EXERCISE REQUIREMENTS
A: From the article on Vermont's drug price transparency law, return the passage starting with "In the meantime, action" and going on through "price transparency law.", copied word for word.
B: In the article on Vermont's drug price transparency law, who signed S.216 into law?
C: Continue the article on Vermont's drug price transparency law from its final sentence.

TEXT SECTION

Is that clear?
How Vermont's drug price transparency law could pave the way for price controls
The pharmaceutical cost transparency law recently enacted in Vermont and similar bills pending in other states are part of a loosely coordinated effort to pressure Congress to impose drug price controls.
The bills reflect a political consensus that drug prices and price increases are unreasonable, are limiting access by individual patients and are threatening the financial stability of the healthcare system.
Most of the bills are predicated on the idea that exposing the profit margins for high-priced drugs will fuel demands for federal action. The next president and Congress will consider a wide range of drug cost-containment proposals, including imposing new cost, value and price transparency requirements, but it is not possible to predict what measures will attract enough support to be translated into action.
In the meantime, action is shifting to state legislatures. Vermont Gov. Peter Shumlin signed S.216 on June 3, making Vermont the first state to enact a pharmaceutical price transparency law.

RECORD SET
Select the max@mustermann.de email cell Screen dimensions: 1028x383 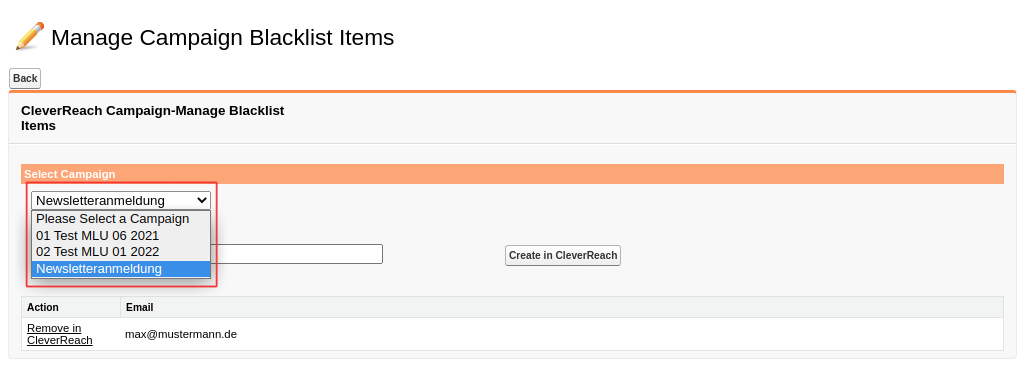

==

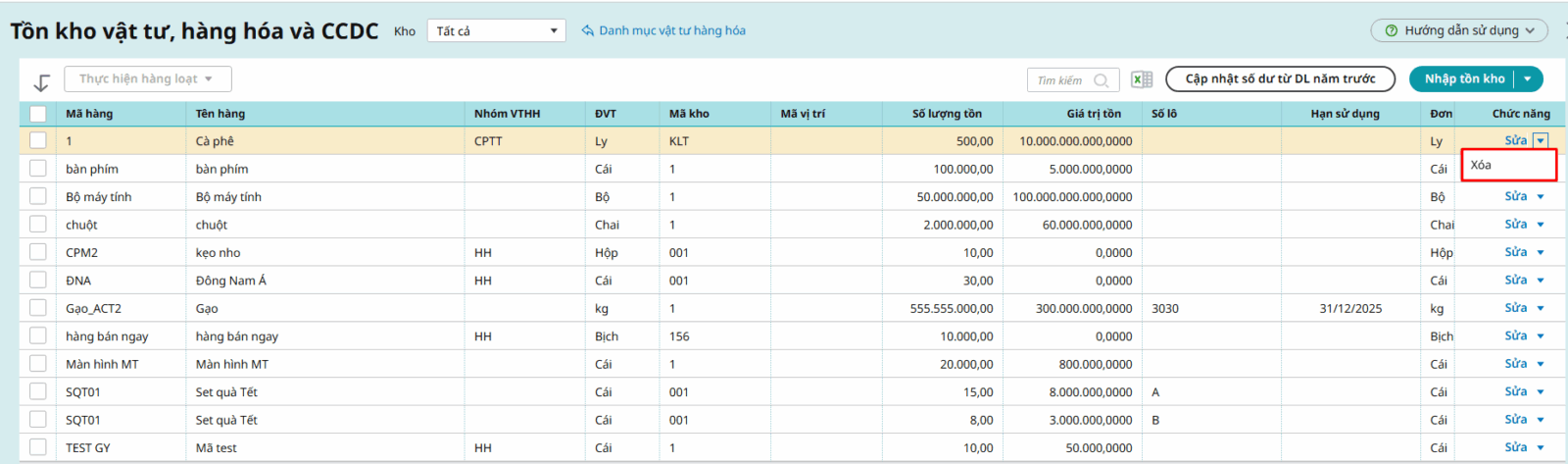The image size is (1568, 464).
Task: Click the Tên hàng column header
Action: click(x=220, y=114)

SET OF ANSWERS
A:
In the meantime, action is shifting to state legislatures. Vermont Gov. Peter Shumlin signed S.216 on June 3, making Vermont the first state to enact a pharmaceutical price transparency law.

B: Vermont Gov. Peter Shumlin

C:
S.216 does not specifically require disclosure of R&D and other costs of developing, manufacturing and selling drugs. The law requires companies to justify price increases for some drugs and gives the state attorney general discretion to request data on those costs as part of the companies' explanations.
Bills pending in several other states seek to require more explicit disclosures of R&D, marketing and other costs on a per-drug basis. One would directly tie cost and pricing disclosures to state price controls, and state bills that expired this year without legislative action sought to require disclosure of net prices and prices charged outside the U.S. (see "Transparency Provisions").
Transparency proponents argue the public has a right to know how manufacturers set prices, how much it costs industry to create drugs, how companies spend revenues - especially revenues from government purchases - and the reasons for price increases.